During the boom time of 1920’s New York, writer Nick Carraway (played by Tobey Maguire) recounts the time he befriends the party throwing, super rich, yet mysterious Mr Gatsby (played by Leonardo DiCaprio). But as his cousin Daisy (played by Carey Mulligan), weighted down by an unloved marriage, learns of Mr Gatsby’s lavish social life, so begins a secret past between the two that starts to unravel and effect the relationships of all involved.
With all the enchanted objects in possession and parties to make even the biggest New Year bash seem like a sit down, Luhrmann perfectly captures that essence of overflowing booze and golden streamers that broadens the sense of lavishness. It comes as no surprise when you look at his previous films that he likes to throw everything at the screen, even the frame seems too compact to contain the level of glamour on offer. That said, this attention to detail should play second billing to a story that mirrors between the relationships of our characters and the changing times in which they play out Fitzgerald’s classic novel. Unfortunately, it doesn’t.
For fans of the novel, it pains to see such great passages and moments, not so much ‘missing’ but merely ‘skipped through’ to get to the next fireworks and glamour. While the pages evoke the times, it also dives into the depths of character tension and lost loyalty, something sadly missing. To be fair, in terms of being faithful to the text, it’s a very true adaptation and Baz Luhrmann uses all of his running time to cram all he can in. But when you get the feeling the director wants to show off his set pieces and use of zeitgeisty soundtracks, from a fairly small sized novel, it diminishes to some extent the very detail of the source material it comes from.
As with all of Luhrmann’s work though, when he gets it right, does he indeed get it right. There are those moments of built up tension but it doesn’t really come to anything perilous in the longer run. You have characters hiding secrets, being disloyal and unfaithful to their loved ones, and yet there isn’t any of that real dark frustration that Nick’s eyes see in the book. As Luhrmann’s version of Romeo & Juliet worked brilliantly by having an old story plonked into a modern setting, he carries on that theme of modernism of having up to date soundtracks enhancing the party lifestyle. Whilst his previous films since just about got away with it, similar efforts here somehow doesn’t work, and unfortunately takes you out the film, without the aid of the music transporting you back to the 1920’s.

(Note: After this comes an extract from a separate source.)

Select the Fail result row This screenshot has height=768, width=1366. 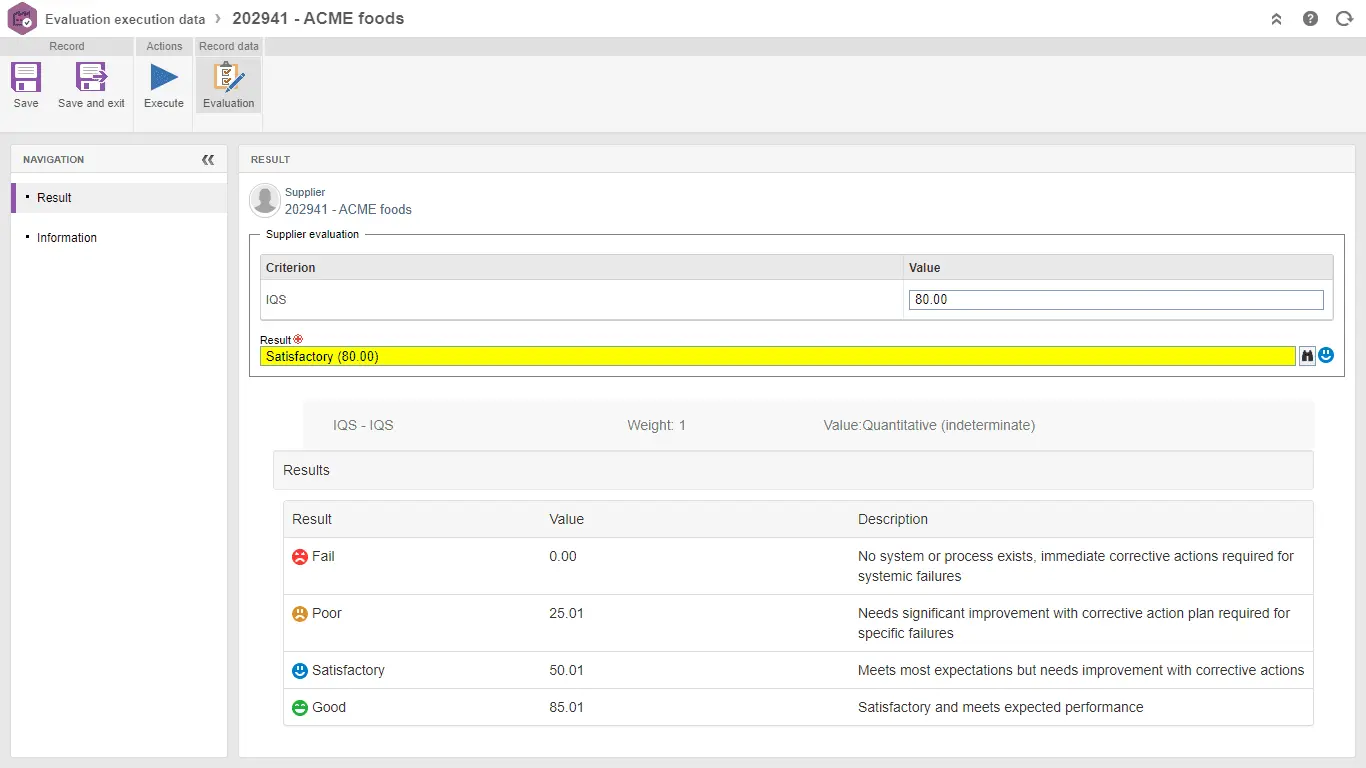(x=797, y=566)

In terms of playing the man himself, DiCaprio gives a very nailed down depiction of a man’s world spiraling out of control. He is the sharp guy in the suit as we meet him but even more cleverly becomes the Gatsby whose unable to keep a lid on things, becoming an eccentric, worrying, shake of a man. DiCaprio is able to switch between the charm and the crazed effortlessly, the latter almost harking back to the transformation and chaotic mindset his Howard Hughes’ character in Scorsese’s The Aviator or his Teddy Daniels in Shutter Island does. Whilst you have Carey Mulligan playing Daisy not so much as American royalty but with more fragility, fast becoming an actress with that long lost star quality that Hollywood sometimes lacks in it’s area of adapted period dramas.
She carries off her Daisy as the free woman whilst being caught in the middle of a tense love triangle, perfectly showing her ambiance and quality. It’s strange therefore to think as Maguire’s Nick Carraway is the central character, he is our narrator and story teller, that he’s not so much the weak link but almost becomes a redundant character. He’s observing the spinning world around him that when you focus on his character, he almost resembles the opposite of the lifestyle everyone else has.

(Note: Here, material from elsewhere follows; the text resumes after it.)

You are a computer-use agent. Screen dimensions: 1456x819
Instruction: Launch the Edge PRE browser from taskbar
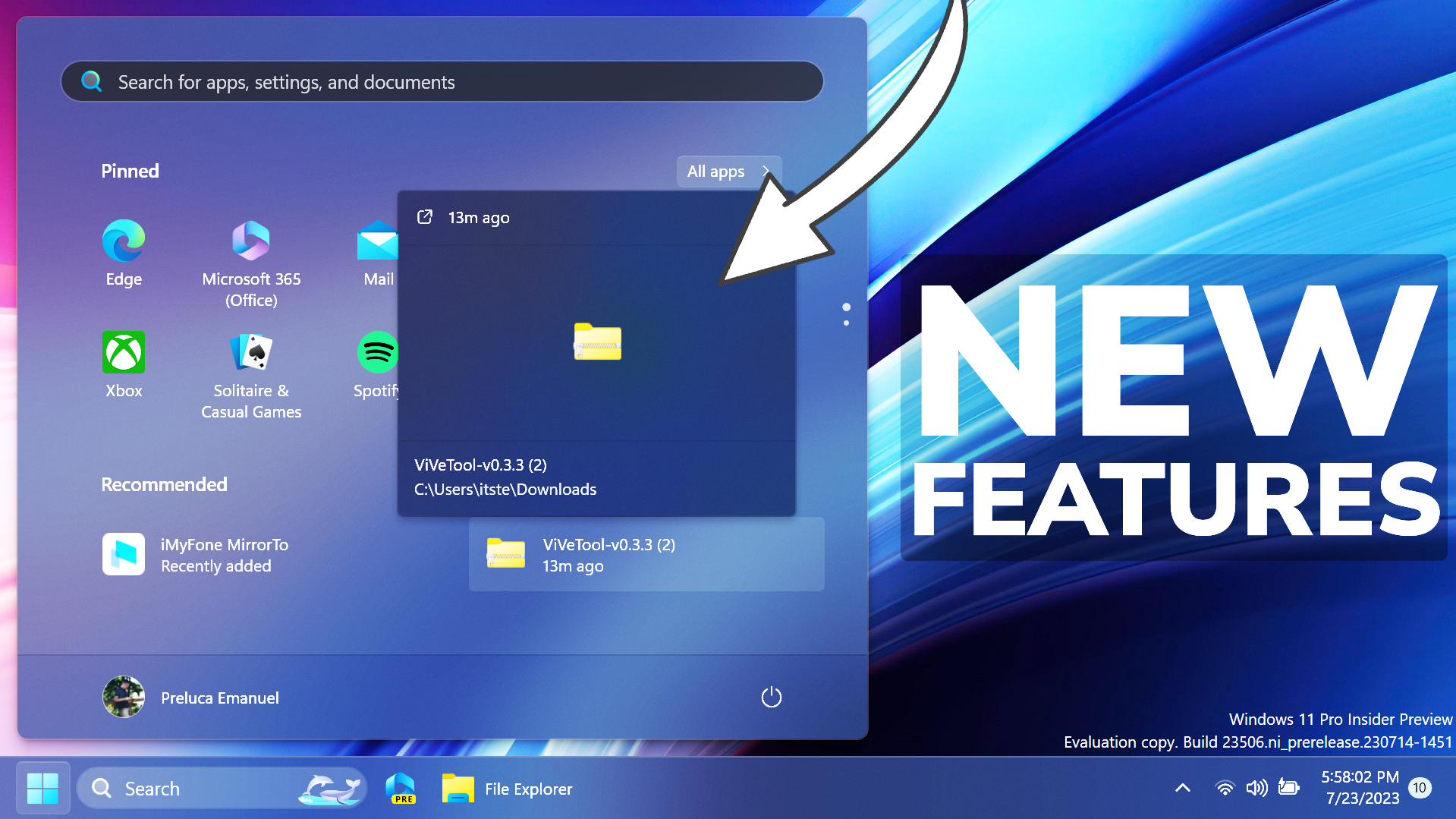[x=400, y=788]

So what you’re left with is an adhered, elaborate, all expenses paid trip to rich lifestyles in abundance, but ultimately cold feeling. All the good aspects and bad aspects at the very preconceived thought of Baz Luhrmann adapting Gatsby had all been delivered. Yes, the man can create razzmatazz, create moments of greatness and make you feel Beyonce and Jay-Z are DJ-ing in the next room, which undoubtedly fits perfect to the speakeasies settings and golden Jazz age feel. But his creative aspect of story and narrative doesn’t come close to paying off the quality the novel achieves, which hardened fans will evidently see lacking.
Begging the question of whether he should have ultimately been the man to direct will leave you pondering, but it has a vibrancy and energy that no other director can bring. It’s hard, it’s hard for any one director to nail down, fans may find it hard to be convinced, but at least Luhrmann has showcased a whirlwind adaptation that’ll have a new audience exploring Fitzgerald’s book.